• _INSTRUCTION_:
Return the lines between the line holding "This screenshot has width=2247, height=1498." and the line holding "Click the PostgreSQL", inclusive, reproduced with no changes.

Records of locating words and elements:
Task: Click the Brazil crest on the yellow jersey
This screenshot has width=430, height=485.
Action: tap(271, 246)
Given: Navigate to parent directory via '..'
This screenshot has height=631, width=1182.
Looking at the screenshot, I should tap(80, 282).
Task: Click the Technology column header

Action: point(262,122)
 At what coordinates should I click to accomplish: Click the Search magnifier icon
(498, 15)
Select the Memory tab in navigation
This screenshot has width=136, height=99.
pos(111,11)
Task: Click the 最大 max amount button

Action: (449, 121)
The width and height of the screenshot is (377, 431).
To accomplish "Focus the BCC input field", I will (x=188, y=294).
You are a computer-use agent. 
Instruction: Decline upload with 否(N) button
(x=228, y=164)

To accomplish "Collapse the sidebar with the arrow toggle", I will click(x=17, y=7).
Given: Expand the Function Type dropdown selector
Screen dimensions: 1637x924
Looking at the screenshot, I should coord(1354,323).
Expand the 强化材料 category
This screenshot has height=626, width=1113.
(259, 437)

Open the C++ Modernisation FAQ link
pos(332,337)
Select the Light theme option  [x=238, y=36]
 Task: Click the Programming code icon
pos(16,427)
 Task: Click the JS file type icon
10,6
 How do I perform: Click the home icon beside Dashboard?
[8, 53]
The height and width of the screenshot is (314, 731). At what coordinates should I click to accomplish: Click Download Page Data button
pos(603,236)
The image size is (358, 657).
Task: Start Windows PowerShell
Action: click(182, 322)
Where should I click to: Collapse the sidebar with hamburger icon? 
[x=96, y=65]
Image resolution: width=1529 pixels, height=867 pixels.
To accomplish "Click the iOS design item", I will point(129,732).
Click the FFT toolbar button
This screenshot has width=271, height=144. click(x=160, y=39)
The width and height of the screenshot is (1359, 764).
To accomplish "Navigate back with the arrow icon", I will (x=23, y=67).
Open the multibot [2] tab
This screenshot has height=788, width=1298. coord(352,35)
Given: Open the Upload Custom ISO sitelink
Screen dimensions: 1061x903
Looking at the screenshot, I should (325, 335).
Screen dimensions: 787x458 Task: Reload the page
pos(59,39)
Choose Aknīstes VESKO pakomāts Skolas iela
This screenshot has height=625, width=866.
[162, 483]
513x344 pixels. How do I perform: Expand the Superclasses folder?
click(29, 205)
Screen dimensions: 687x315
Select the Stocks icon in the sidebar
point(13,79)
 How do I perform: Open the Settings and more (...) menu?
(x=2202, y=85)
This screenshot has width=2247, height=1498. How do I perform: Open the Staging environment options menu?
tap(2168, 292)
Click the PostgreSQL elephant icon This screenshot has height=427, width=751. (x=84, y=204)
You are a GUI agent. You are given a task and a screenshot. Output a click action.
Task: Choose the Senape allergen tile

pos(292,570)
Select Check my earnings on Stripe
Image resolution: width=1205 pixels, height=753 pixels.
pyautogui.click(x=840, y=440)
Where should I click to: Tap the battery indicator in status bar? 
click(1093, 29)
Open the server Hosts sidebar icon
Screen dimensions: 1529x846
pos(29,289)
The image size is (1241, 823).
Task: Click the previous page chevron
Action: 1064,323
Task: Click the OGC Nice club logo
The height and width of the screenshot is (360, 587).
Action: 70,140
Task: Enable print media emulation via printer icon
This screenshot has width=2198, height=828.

• _EXPECTED ANSWER_:
This screenshot has width=2247, height=1498. How do I perform: Open the Staging environment options menu?
tap(2168, 292)
Click the PostgreSQL elephant icon This screenshot has height=427, width=751. (x=84, y=204)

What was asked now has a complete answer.